▶ **Your assignment**
Take the data below and filter it for lines containing the word "Satin"; show each line found.

▶ **Study material**
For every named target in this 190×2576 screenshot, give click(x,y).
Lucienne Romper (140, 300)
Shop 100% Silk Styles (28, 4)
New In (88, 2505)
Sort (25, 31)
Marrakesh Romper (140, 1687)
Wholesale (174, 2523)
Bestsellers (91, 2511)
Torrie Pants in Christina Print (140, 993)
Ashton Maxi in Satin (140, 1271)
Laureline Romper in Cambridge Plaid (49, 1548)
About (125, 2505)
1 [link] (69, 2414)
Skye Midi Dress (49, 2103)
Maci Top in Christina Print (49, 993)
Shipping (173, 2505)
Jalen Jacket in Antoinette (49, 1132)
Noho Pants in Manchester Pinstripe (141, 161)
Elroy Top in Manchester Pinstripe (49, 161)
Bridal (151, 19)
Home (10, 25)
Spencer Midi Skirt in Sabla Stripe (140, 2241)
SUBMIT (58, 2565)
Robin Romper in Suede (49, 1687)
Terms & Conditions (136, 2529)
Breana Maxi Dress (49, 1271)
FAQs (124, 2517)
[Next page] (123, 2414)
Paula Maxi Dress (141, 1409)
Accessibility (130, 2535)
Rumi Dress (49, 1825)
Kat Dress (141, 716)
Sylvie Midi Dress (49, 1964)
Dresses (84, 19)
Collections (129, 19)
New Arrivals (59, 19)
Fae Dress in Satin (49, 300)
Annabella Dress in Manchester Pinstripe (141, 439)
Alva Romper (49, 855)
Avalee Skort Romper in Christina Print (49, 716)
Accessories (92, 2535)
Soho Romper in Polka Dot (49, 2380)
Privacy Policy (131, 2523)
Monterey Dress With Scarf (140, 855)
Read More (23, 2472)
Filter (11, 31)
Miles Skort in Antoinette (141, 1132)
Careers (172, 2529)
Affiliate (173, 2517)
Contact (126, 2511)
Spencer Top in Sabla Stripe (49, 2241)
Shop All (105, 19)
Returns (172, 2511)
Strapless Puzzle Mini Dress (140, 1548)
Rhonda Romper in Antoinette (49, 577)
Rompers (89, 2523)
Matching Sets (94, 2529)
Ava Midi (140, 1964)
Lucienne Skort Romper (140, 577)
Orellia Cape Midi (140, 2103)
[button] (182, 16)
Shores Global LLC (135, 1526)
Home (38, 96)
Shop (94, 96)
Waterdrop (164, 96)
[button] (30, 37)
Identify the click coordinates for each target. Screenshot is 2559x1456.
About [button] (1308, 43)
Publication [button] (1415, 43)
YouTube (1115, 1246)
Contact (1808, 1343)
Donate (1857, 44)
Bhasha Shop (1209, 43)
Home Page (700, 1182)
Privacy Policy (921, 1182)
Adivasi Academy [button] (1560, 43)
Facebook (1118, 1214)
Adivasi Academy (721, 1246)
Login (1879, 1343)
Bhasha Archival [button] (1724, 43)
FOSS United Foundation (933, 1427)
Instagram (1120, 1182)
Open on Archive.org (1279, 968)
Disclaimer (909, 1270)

▶ **Your response**
Ashton Maxi in Satin (140, 1271)
Fae Dress in Satin (49, 300)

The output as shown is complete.